ADM: How big is Node.js as a community now? What's the growth rate look like?
ADM: You’ve had a huge growth in people contributing to Node.js Core? Why is that?
Rogers: We are really focused on liberalizing contributions and participatory governance (or direct ownership to the people who are contributing. We see this as a new approach for open source development and have had a lot of great success in this department thus far with many pull requests coming from new committers.
If you want to join the project, there is a 20-minute onboarding process and then you opt into what the project needs at the time, whether it’s frontend development, IoT or keeping the website running. This encourages really organic community development. Many other open source projects have taken an interest in this same philosophy toward contributions and maintenance.
ADM: Is there a certain segment of developers that Node.js usually attracts and/or where is the development of the technology growing?
Rogers: We’re seeing a higher rate of growth in IoT and Enterprise than any other platform. We also continue to be a good platform for people new to programming and now that all modern front-end tools are written in Node.js we’re part of the way people learn how to do almost any web programming.
ADM: Why do you think Node.js is becoming so pervasive in mobile and IoT and where do you see it going in the future?
Rogers: At the beginning of Node.js, it was really built to scale and be able to handle data-intensive environments while still being highly performant. This is why it is often used within media companies, on demand services (like Uber), financial institutions and retail. This type of environment is also typical of IoT, which has small bursts of data sets from devices and sensors.
Even in the early days of Node.js we had a strong focus on efficiency and resource utilization because a single process had to handle so many connections. This made us a good fit for micro-services when they began to rise and now it’s also paying off in IoT. The evented model of programming is also a good fit for IoT which is mostly about reacting to things that happen in the real world and we have a huge ecosystem (230K+ modules) written to work well with evented programming.
ADM: Where would you say Node.js is at on a maturity standpoint?
Rogers: From a technology standpoint, Node.js is incredibly mature. We have a lot of experience pushing it to the limits of various production use cases. We also have a very responsible release cadence with Long Term Support.
ADM: Why do you think Node.js has become more performant than some of the other older languages out there?

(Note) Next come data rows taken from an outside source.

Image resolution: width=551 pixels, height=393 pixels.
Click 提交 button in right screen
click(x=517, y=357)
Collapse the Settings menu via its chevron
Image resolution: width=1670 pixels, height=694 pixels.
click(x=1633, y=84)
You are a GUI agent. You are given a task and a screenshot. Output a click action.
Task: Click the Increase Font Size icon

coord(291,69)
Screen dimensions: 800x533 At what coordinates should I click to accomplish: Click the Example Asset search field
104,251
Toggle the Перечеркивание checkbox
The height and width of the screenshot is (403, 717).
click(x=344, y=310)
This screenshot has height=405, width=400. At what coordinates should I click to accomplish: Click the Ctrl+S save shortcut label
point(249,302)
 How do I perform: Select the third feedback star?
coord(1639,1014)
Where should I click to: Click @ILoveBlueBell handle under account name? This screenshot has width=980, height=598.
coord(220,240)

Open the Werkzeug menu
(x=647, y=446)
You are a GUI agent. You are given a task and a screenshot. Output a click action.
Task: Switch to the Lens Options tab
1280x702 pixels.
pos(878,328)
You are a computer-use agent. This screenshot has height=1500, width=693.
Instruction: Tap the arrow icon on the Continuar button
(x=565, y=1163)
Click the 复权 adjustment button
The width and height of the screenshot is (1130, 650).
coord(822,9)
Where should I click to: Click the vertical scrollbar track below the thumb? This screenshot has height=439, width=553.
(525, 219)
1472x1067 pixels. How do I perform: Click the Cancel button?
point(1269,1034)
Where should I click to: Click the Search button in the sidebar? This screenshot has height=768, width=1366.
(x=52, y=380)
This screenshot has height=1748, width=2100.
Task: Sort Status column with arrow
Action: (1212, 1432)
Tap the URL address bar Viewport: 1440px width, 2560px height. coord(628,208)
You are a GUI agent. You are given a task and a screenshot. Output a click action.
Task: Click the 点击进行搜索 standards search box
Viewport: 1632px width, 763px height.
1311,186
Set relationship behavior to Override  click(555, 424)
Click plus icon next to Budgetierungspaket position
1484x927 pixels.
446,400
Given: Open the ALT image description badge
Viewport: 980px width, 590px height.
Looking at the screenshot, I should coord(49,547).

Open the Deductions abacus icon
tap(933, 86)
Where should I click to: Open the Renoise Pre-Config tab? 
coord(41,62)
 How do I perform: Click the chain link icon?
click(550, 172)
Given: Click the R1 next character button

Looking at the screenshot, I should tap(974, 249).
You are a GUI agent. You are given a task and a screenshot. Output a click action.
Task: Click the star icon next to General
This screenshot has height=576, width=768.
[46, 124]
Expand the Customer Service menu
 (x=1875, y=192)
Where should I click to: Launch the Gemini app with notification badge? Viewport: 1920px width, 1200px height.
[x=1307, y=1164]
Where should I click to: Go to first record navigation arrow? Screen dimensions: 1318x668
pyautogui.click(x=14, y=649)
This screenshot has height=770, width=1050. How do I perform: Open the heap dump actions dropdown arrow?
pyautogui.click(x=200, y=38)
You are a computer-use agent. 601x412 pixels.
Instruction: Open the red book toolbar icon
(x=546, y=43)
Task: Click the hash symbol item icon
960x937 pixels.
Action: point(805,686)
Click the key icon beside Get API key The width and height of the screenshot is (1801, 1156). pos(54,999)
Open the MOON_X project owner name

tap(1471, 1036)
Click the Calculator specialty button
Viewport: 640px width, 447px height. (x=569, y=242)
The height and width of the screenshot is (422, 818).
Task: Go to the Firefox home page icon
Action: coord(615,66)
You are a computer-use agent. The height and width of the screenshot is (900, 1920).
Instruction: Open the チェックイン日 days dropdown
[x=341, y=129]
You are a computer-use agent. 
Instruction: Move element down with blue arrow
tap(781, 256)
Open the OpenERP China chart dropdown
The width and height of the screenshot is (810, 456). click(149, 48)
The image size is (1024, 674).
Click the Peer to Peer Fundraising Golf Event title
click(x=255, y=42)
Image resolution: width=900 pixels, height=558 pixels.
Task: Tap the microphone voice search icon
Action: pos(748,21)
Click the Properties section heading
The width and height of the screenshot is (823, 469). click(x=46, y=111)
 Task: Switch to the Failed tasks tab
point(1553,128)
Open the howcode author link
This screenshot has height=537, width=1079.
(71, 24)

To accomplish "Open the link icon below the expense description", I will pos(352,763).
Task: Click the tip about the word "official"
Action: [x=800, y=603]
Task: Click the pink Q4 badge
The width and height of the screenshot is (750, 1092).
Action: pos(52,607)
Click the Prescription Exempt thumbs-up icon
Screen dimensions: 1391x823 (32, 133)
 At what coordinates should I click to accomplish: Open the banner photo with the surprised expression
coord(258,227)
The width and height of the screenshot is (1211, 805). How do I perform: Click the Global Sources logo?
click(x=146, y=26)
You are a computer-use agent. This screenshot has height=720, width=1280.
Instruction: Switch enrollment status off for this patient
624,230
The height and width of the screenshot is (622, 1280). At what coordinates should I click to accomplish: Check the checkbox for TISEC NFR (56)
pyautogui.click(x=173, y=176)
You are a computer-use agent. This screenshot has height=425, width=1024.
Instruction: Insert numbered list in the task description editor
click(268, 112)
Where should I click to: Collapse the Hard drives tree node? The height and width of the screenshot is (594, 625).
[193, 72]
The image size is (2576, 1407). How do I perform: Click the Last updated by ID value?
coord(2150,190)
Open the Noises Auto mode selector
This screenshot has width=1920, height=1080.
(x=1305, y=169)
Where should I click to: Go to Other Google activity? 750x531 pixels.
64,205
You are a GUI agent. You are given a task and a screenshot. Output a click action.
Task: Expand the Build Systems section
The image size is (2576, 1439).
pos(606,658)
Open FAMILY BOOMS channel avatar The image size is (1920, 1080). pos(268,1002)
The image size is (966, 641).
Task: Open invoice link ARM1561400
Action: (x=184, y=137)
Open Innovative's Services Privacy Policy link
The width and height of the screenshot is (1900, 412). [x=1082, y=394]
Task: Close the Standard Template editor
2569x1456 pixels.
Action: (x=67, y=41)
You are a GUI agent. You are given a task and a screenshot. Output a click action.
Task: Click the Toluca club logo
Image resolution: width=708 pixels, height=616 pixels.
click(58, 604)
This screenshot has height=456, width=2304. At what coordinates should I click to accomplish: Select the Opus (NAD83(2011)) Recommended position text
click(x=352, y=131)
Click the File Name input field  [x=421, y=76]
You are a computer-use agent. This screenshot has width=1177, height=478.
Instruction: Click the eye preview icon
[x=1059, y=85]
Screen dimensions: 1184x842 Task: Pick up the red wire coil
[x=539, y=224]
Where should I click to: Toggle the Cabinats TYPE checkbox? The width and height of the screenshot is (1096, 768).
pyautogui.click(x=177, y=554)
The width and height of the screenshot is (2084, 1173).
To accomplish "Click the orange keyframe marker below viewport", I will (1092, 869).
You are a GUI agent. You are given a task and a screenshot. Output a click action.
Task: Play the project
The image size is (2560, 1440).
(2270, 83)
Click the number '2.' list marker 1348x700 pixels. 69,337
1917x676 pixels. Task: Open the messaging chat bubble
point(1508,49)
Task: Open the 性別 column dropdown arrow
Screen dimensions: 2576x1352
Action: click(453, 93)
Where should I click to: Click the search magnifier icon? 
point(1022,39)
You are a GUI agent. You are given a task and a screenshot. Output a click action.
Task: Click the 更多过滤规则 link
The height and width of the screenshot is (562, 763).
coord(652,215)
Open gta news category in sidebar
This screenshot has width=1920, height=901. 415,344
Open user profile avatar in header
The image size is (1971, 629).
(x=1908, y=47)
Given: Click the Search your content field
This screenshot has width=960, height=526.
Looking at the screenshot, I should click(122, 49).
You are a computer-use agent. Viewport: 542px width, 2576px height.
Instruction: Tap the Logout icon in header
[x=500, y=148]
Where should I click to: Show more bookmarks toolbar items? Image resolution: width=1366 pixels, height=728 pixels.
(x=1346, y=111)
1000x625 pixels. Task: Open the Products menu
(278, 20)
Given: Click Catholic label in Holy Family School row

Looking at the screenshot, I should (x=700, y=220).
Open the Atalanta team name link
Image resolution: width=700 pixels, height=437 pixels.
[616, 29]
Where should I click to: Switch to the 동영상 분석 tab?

Rogers: Even before Node.js existed, JS VMs were faster than most other VMs in terms of performance due to intense competition between browser vendors. Our community has been able to entirely focus on platform performance above the language and VM layer because we’re building on such a great VM community already. So the API provided by Node.js has been iterating on performance and debuggability since the beginning in Streams, Binary Handling, and crypto.